Justice Ayokunle Faji of the FederalHigh Court in Lagos will on Monday, June 24, 2019,  begin hearing of arguments between the lawyers of sacked Group Managing Director of Oando Plc, Jubril Adewale Tinubu and his long time deputy, Omamofe Boyo and the Securities and Exchange Commission (SEC).

The SEC had on Friday, May 31, said a report of the forensic audit performed by the firm of Deloitte and Touche revealed serious infractions. These include: “false disclosures, market abuses, misstatements in financial statements, internal control failures, and corporate governance lapses stemming from poor board oversight, irregular approval of directors’ remuneration, unjustified disbursements to directors and management of the company, related party transactions not conducted at arm’s length, amongst others”.

The Commission therefore, ordered the resignation of some board members, while barring Tinubu and Boyo, from being directors of public companies for a period of five years, based on the allegation which the company’s management described as “unsubstantiated, ultra vires, invalid and calculated to prejudice the business of the company.”

Oando said its management was not afforded “the opportunity to see, review and respond to the forensic audit report and so is unable to ascertain what findings (if any) were made in relation to the alleged infractions and defend itself accordingly before the SEC.”

But the commission has since argued to the contrary, going ahead to appoint an interim management committee headed by Mutiu Sunmonu, a former head of Shell Nigeria.

This prompted the Oando management to obtain an injunction stopping the enforcement of the SEC’s orders, for which the commission has filed preliminary objection as well as counter-affidavit against the fundamental rights enforcement suit which Tinubu and Boyo, as applicants filed against it.

In the preliminary objection, SEC urged the court to dismiss the suit on grounds of lack of jurisdiction, non-compliance with conditions precedent as prescribed by the investment and Securities Act, no, 29, 2007 for instituting an action against the respondent and failure to exhaust the administrative remedy available.

In a statement to the Nigerian Stock Exchange (NSE), Oando Plc’s management accused the commission of not giving it fair hearing as in previous cases where it similarly intervened in the management of public companies, contrary to the SEC’s claim.

Despite the alleged lack of fair hearing, Oando said its management “simply co-operated with the process and responded to questions posed by the auditors in the course of their fieldwork for findings in a report that the company has still not seen.”

Oando further argued that before the forensic audit it “was not afforded the same opportunity to meet with the SEC as was afforded to the petitioners, despite repeated written requests to that effect.”
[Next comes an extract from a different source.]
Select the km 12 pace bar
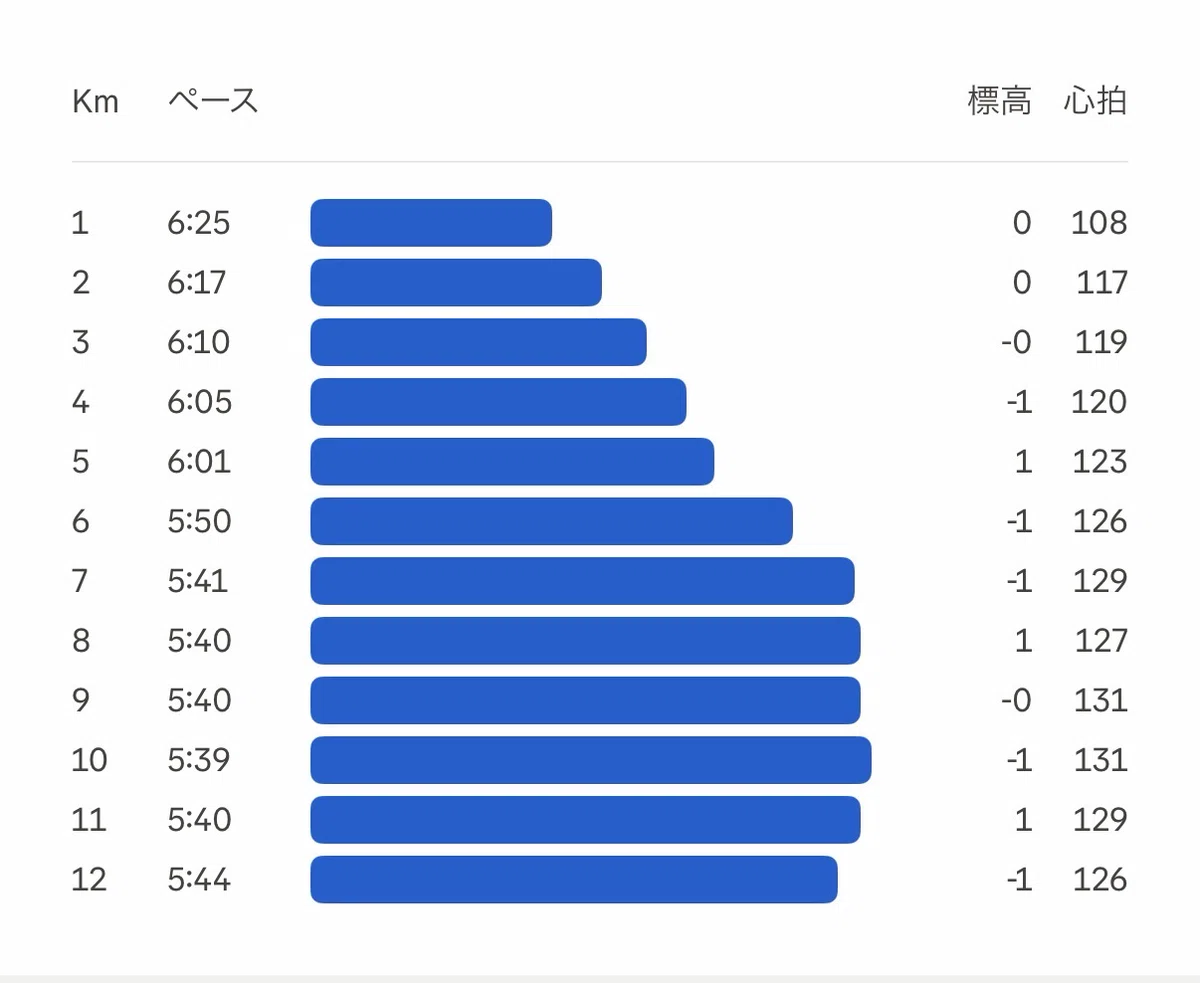Viewport: 1200px width, 983px height. [574, 880]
The SEC however affirmed that Oando Plc was given sufficient opportunity of being heard before they were penalised.

According to a statement from the SEC, there were various opportunities to defend themselves during the investigation by SEC and during the forensic Audit.

“The attention of the SEC has been drawn to various reports questioning the regulatory authority of the SEC, and insinuating lack of due process in the investigations of Oando Plc.

“To put the records straight, the SEC hereby states that fair hearing is a paramount and fundamental principle, which the Commission as a law abiding agency adheres to in all its investigative processes.

 “In the course of the investigations, communications e.g. letters and phone calls were exchanged and meetings held between the Commission and Oando Plc, requesting for its comments and explanations on issues relating to the investigations. The findings of the Commission was communicated to the Group Chief Executive Officer of Oando Plc by a letter dated July 10, 2017.

 The Commission said it subsequently engaged Deloitte & Touche to conduct a Forensic Audit of the activities of Oando Plc. 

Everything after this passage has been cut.